Steven Tyler said that his original idea for the album cover was a teddy bear sitting in the attic with its wrist cut and stuffing spread across the floor. They decided, in the end, to put all of the animals in instead.[4]

The album was ranked #229 on Rolling Stone's list of The 500 Greatest Albums of All Time.[5] "Walk This Way" and the album's title track are part of The Rock and Roll Hall of Fame's 500 Songs that Shaped Rock and Roll list.[6]

Background

For Aerosmith's previous album, 1974's Get Your Wings, the band began working with record producer Jack Douglas, who co-produced the album with Ray Colcord. In the liner notes to the 1993 reissue of Greatest Hits it was said by an unnamed member of the group that they "nailed" the album.[1] At the beginning of 1975 the band started working at The Record Plant in New York City for the album that became Toys in the Attic. The sessions for Toys were produced by Douglas without Colcord - the album was engineered by Jay Messina with assistant engineers Rod O'Brien, Corky Stasiak and Dave Thoener. The songs for Toys were recorded with a Spectrasonics mixing board and a 16-track tape recorder.[7] By this point, Aerosmith had fully matured as a band and Steven Tyler made sex the primary focus of his songwriting on the album.

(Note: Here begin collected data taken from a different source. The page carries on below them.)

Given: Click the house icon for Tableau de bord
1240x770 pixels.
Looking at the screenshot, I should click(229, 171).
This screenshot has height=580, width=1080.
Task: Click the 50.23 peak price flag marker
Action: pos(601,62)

According to producer Jack Douglas, "Aerosmith was a different band when we started the third album. They'd been playing Get Your Wings on the road for a year and had become better players - different. It showed in the riffs that Joe [Perry] and Brad [Whitford] brought back from the road for the next album. Toys in the Attic was a much more sophisticated record than the other stuff they'd done."[8] In the band memoir Walk This Way, guitarist Joe Perry concurs, "When we started to make Toys in the Attic, our confidence was built up from constant touring."[8] Preproduction took place in the attic at Angel Studios in Ashland, Massachusetts.[8]

Recording and composition

Aerosmith's third album includes some of their best known songs, including "Walk This Way," "Sweet Emotion," and the storming title track. "Walk This Way" starts out with a two measure drum beat intro by Joey Kramer, followed by the well known guitar riff by Joe Perry. The song proceeds with the main riff made famous by Perry and Brad Whitford on guitar with Tom Hamilton on bass. The song continues with rapid fire lyrics by Steven Tyler. The song originated in December 1974 during a sound check when Aerosmith was opening for The Guess Who in Honolulu. During the sound check, Perry was "fooling around with riffs and thinking about The Meters", a group guitarist Jeff Beck had turned him on to. Loving "their riffy New Orleans funk, especially 'Cissy Strut' and 'People Say'", he asked the drummer "to lay down something flat with a groove on the drums." The guitar riff to what would become "Walk This Way" just "came off [his] hands."[9] Needing a bridge, he:

"played another riff and went there. But I didn't want the song to have a typical, boring 1, 4, 5 chord progression. After playing the first riff in the key of C, I shifted to E before returning to C for the verse and chorus. By the end of the sound check, I had the basics of a song."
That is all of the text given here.